先輩のことは信頼していて人として好きだけど、別に焼きもちをやいたりするような関係じゃないし。
みんな、なんだか勘違いしちゃってるな。
後でゆきちゃんにもそのあたりのことをきちんと話しておかなきゃ。
私は別に、ゆきちゃんがどんどん田中先輩と仲良くなって、最終的に好きになっちゃったとしても応援できるよ。

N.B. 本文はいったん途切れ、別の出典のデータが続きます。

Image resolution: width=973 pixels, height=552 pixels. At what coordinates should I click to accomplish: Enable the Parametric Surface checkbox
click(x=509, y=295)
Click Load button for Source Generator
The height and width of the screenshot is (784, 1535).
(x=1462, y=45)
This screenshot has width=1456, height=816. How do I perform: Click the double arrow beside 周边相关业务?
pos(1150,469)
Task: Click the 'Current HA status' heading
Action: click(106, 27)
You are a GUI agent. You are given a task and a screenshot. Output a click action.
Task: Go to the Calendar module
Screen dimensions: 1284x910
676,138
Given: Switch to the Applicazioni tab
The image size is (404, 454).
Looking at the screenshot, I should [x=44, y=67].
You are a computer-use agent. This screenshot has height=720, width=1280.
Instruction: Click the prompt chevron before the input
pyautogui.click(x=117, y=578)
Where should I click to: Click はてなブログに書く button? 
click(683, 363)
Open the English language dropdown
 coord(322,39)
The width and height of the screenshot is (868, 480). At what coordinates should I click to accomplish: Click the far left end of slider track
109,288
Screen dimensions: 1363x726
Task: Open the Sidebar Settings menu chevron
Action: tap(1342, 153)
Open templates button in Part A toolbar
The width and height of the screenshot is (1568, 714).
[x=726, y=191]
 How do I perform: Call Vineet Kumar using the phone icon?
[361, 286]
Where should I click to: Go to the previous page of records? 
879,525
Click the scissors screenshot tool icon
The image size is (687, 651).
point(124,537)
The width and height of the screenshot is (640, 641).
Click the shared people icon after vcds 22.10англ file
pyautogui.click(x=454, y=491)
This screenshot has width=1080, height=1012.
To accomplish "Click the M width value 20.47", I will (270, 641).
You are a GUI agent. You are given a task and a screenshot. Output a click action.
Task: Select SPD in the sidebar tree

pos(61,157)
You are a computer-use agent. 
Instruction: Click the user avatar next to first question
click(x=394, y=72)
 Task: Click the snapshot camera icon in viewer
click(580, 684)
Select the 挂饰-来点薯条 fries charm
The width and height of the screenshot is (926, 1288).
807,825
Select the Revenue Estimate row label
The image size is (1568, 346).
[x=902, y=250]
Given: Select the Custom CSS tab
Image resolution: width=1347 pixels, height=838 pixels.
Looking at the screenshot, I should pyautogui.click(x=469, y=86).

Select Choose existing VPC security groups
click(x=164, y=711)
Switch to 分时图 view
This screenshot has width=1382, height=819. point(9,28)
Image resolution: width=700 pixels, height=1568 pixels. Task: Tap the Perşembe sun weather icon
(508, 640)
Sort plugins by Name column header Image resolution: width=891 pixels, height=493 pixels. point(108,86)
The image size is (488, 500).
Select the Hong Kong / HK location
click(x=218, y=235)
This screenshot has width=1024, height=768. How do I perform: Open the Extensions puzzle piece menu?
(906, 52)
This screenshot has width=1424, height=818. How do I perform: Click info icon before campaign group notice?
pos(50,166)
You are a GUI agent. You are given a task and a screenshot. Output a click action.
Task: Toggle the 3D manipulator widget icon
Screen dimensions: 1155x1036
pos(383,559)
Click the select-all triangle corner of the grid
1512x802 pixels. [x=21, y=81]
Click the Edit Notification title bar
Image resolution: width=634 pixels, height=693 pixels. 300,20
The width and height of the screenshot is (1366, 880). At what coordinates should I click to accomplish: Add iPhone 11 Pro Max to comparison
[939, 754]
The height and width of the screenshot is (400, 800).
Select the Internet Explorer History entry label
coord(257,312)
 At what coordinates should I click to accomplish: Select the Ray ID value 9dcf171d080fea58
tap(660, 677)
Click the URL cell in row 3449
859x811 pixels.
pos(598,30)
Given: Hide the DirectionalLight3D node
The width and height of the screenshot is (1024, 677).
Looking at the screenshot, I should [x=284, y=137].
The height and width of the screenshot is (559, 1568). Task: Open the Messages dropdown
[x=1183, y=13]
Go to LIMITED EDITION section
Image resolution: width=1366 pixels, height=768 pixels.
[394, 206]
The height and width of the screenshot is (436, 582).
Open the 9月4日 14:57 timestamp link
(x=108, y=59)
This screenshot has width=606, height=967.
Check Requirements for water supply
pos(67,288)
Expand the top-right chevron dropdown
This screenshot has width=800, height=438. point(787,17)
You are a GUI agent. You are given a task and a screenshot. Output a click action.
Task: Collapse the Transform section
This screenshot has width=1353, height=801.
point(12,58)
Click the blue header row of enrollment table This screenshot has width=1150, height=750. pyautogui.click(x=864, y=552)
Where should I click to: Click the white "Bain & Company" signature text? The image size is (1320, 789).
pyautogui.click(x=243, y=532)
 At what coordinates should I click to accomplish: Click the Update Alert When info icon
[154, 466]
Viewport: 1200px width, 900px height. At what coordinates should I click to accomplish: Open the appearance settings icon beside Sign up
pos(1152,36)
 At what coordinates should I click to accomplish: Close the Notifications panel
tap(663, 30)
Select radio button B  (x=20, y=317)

多分。いや、ちょっとは驚くかもしれないけど、きっと。
まぁ、いいか。むた兄に話したいことがあったのは確かだ。
そしてそれは、今後にも関わる重要な話。
「あのね、むた兄。かすみさんのことで話があるの」
「かすみさんの? 何や!?」
その名が出た途端、むた兄は目の色を変えて私の両肩を掴んだ。緊迫した表情だ。
「かすみさん、このまま男の人を避け続けるわけにはいかないと思って」
「うん、うん。そうやな」
「それで、何とかしてむた兄と話をできるようになってもらいたいの」
「……ぼ、僕!? いやいや、アカンやろ。目を覚ましてすぐに僕を見て、泣き出したんやから……」
その時の光景を思い出したのだろう。
むた兄は力なく首をふって眉を寄せた。
私はその場にいなかったけれど、その日の出来事は彼の心にも深い傷を残したに違いない。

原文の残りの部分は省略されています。